Prioritisation frameworks
Methods such as PIE (Potential, Importance, Ease) or MoSCoW (Must, Should, Could, Won’t) enable teams to evaluate opportunities and focus on the most valuable or urgent areas.
Design: Explore breadth before depth
The design phase often begins with unclear framing or competing ideas. Without a systematic approach, teams risk either narrowing too quickly or generating ideas that lack focus. A structured design process supports creative exploration while grounding ideas in purpose.
Key methods might include:
Low-fidelity sketching and concept generation
Sketching divergent ideas encourages wide exploration without the cost or pressure of high-fidelity design. This makes it easier to spot patterns, group themes, and challenge assumptions.
Design principles and hypothesis framing
Design principles keep ideation aligned with user needs and business goals. Hypotheses articulate what a solution aims to achieve and how success can be measured, providing direction for testing.
Co-design and feedback sessions
Early feedback sessions with customers or internal teams help test intent and clarity.

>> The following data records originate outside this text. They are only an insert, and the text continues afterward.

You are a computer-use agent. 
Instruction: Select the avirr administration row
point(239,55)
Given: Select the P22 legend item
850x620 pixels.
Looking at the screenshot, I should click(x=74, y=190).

Sharing rough ideas encourages honest feedback and reduces subjective debate by focusing on user impact.
Rapid prototyping
Prototyping specific features, screens, or flows helps test ideas early and often. Even partial or low-detail prototypes can reveal gaps in logic or usability.
Structured critique
Design critiques use guided questions to assess ideas against their intended purpose. For example, asking whether a concept supports a specific behaviour or removes a known barrier ensures relevance and focus.
Refinement: Focus, Define, Iterate
Once a direction begins to emerge, ambiguity shifts from what to solve to how to solve it well. Refinement focuses on improving clarity, removing inconsistencies, and ensuring usability and scalability.
Key methods might include:
Component-level testing
Testing isolated interface elements such as filters, dropdowns, or card layouts helps identify usability issues before they affect the full experience. This approach also supports design systems thinking.
Progressive fidelity
Designs move from low to mid and high fidelity in stages. Each level allows testing for different qualities, such as layout, navigation, tone, and interaction design. Iterating between fidelity levels reduces the risk of misalignment or late-stage rework.
Task-based moderated testing
Users are asked to complete realistic tasks while researchers observe how easily they can find information, understand structure, and complete actions. This method highlights where improvements are needed.
Unmoderated testing platforms
Distributing prototypes through testing platforms allows for larger-scale feedback. This can uncover unexpected behaviours or validate patterns found in smaller sessions.
Delivery: Communicate Intent, Not Just Specs
Ambiguity can return at the delivery stage, particularly when designs are handed over without explanation or rationale. Delivery is not just about completing files, but about ensuring that the intent behind each decision is understood and protected.
Key methods might include:
Design QA
Reviewing built features to ensure they match the intended design includes not only visual fidelity but also structure, hierarchy, tone, and behaviour. QA helps maintain user experience quality through to launch.
Cross-functional walkthroughs
Collaborative sessions with developers and stakeholders before handover help identify edge cases, logic gaps, and dependencies. These sessions build shared understanding and support better implementation outcomes.
Conclusion
Ambiguity is a constant in product design. Rather than avoiding it, designers work with it, using structured methods to explore, clarify, test, and deliver. By learning how to navigate ambiguity methodically, junior designers can grow confidence in their process and help teams make better decisions at every stage of the product lifecycle.